I think you want something like:
ls -lrt | awk -v file=<file_name> 'BEGIN {found=0}
found==1 {print}
$9 == file {found=1}'
Note, however, that this will not work if the file name indicated by <file_name> contains any whitespace characters or if any filename older than that file has a name that starts with that name and is immediately followed by a whitespace character. I assume you can work around this limitation.
find . -newer <file_name> -exec ls -1ad {} \+
works fine.
Thanks!
Hi
By the way, you can't use -exec ls -lrt to sort the find output, because ls will be called for each file, so it will only sort the given file.
You should sort after the find process, maybe you could use something like find ... -printf "%T@ %p" , and then use sort -n on the output.
I'm not sure whether sun find supports -printf in that way. You need to not rely on extensions when using Solaris.
You are right i forgot about those Solaris limits.
Maybe this should work then :
find . -newer filename -exec perl -e "\$fname=\"{}\";"'$mtime=(stat($fname))[9]; printf("%ld %s\n",$mtime,$fname);' \; |
sort -n |
awk '{print $2}'
If perl is going to be used, there's really not much point in using find, sort, or awk. Perl can traverse directory trees, sort lists, extract fields, etc.

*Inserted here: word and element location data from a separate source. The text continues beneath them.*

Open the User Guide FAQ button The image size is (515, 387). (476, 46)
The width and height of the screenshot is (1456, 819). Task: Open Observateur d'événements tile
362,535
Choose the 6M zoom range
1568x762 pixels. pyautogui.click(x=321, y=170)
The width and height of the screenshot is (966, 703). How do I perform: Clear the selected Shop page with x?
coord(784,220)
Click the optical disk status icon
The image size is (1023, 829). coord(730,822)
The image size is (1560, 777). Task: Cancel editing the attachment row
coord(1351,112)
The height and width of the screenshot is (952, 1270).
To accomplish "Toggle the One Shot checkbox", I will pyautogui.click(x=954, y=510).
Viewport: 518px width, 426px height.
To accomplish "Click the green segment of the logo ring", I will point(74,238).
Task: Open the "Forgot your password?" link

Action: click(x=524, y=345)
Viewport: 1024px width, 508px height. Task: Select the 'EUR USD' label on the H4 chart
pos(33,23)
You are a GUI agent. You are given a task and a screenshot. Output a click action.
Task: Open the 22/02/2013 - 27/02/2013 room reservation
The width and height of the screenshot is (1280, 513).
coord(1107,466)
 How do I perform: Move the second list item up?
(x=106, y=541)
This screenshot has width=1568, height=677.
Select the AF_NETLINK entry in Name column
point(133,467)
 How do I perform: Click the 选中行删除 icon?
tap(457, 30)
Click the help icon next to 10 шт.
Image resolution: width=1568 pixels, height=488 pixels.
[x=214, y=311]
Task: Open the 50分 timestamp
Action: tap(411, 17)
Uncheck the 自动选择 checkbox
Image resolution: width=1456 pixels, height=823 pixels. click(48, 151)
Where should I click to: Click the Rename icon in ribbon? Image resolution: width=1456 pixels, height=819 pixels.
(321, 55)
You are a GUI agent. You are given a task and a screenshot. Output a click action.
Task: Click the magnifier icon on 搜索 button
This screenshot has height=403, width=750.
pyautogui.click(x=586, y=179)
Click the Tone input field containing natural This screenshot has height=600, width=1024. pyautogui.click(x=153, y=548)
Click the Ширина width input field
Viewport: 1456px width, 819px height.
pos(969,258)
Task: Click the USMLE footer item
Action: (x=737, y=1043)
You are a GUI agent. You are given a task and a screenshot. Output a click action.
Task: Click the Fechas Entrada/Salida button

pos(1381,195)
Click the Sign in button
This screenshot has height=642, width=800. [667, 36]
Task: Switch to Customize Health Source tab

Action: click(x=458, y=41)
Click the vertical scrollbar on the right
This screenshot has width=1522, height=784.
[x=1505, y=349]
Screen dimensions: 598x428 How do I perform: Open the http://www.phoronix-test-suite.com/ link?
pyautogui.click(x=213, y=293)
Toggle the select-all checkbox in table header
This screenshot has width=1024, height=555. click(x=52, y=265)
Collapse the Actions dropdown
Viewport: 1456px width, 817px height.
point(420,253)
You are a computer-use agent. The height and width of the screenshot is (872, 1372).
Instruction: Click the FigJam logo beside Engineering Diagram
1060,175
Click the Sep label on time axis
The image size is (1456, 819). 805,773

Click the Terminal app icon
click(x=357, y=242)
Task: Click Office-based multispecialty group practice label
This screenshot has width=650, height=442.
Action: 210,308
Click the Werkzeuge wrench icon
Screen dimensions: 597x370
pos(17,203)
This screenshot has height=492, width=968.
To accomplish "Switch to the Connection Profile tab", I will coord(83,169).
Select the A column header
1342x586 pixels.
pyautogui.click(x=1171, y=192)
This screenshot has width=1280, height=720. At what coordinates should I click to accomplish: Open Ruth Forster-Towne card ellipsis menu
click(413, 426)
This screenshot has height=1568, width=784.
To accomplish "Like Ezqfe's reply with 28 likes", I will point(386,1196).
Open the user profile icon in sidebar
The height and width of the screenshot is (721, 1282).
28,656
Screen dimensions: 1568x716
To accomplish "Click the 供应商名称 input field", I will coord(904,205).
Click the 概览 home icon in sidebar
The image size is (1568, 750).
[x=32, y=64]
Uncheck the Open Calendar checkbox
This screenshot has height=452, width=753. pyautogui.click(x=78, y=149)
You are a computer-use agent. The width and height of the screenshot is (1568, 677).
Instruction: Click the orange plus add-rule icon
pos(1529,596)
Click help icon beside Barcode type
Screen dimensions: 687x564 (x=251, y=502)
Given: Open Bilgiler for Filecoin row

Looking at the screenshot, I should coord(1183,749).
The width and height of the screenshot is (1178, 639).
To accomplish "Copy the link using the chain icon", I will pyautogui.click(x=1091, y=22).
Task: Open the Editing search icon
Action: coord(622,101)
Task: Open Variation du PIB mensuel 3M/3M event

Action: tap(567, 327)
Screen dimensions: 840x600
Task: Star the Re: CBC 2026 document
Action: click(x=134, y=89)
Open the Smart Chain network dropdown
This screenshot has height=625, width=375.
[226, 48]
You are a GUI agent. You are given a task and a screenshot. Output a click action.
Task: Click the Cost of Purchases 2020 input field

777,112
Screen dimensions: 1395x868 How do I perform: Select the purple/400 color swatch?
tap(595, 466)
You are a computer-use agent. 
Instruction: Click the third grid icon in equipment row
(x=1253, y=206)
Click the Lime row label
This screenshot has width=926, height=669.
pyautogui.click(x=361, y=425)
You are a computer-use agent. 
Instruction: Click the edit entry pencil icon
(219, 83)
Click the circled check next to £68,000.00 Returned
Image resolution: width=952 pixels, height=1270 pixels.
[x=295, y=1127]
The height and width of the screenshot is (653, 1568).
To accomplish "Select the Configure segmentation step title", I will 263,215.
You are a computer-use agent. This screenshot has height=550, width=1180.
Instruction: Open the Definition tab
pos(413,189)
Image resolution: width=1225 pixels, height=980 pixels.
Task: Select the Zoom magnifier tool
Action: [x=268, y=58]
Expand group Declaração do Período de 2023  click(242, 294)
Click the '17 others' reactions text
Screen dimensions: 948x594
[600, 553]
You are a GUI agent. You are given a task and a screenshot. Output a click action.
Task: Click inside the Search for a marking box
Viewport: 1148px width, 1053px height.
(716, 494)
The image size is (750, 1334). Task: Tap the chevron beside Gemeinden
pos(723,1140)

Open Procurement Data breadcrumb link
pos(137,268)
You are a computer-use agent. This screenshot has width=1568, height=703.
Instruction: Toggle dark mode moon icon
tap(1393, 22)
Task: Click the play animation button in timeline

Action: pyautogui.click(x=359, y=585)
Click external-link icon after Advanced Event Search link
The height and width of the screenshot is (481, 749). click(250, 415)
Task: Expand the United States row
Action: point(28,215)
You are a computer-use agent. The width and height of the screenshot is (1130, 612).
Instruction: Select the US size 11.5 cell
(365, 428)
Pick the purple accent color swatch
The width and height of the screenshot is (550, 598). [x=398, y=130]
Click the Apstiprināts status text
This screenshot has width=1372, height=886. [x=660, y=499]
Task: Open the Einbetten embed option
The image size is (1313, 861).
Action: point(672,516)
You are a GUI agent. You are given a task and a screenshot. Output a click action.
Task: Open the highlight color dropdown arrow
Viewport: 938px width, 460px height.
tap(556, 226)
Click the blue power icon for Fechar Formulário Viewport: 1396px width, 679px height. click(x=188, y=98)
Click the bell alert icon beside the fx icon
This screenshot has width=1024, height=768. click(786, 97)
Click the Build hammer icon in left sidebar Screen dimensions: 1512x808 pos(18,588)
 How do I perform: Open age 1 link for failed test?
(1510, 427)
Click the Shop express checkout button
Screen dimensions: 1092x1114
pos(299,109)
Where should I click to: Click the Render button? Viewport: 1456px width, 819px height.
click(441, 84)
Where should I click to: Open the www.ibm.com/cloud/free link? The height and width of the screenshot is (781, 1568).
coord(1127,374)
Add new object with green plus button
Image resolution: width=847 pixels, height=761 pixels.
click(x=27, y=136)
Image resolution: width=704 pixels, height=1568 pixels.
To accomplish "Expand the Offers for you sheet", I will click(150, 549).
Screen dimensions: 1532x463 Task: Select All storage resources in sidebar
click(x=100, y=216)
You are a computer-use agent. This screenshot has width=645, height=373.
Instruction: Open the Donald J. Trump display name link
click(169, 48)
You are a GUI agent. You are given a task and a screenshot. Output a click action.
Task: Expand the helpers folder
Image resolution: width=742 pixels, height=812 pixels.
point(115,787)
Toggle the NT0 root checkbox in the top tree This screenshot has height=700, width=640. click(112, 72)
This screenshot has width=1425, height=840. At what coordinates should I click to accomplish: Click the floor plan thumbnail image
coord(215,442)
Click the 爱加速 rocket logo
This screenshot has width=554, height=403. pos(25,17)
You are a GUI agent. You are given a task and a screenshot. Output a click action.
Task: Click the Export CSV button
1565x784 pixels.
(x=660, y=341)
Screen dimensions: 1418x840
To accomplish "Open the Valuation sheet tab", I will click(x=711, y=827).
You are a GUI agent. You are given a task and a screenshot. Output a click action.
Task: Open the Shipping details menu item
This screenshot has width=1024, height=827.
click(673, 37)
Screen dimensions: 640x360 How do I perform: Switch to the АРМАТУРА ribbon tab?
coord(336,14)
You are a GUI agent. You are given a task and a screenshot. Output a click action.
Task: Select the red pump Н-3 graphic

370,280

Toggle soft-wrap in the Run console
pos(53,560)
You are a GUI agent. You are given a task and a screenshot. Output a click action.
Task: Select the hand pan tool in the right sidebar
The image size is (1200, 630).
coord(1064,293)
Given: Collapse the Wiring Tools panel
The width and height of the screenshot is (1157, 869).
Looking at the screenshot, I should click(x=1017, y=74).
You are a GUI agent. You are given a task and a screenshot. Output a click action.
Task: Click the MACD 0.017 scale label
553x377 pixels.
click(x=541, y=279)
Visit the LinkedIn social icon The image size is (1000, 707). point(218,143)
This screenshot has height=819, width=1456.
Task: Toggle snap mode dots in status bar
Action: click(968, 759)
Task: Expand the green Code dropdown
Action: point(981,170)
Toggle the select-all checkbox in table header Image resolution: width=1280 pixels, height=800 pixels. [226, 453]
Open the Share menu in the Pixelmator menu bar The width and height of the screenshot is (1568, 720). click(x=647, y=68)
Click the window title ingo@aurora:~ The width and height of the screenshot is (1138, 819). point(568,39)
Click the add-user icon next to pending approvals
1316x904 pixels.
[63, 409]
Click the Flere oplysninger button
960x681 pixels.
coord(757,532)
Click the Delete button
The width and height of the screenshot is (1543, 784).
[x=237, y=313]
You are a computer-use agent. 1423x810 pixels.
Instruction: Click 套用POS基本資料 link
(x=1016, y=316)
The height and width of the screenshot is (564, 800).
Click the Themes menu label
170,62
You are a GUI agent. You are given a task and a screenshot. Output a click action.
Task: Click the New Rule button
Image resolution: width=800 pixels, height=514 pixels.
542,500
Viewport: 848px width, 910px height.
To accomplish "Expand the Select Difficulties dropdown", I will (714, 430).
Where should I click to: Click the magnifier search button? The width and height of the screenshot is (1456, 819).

The following may be of interest:
http://perldoc.perl.org/File/Find.html
A similar, more efficient approach to your suggestion would be to -exec stat ... . GNU and solaris both provide a stat utility, but they require different options to accomplish the same task. Before calling find, the script can test the platform to choose between the two syntaxes.
Regards,
Alister
This works fine as long as you either have a small number of files OR don't care about a long list of files that isn't sorted.
Note also that you can just use "+" instead of "\+"; you need "\;" instead of just ";" because an unescaped <semicolon> is special to the shell.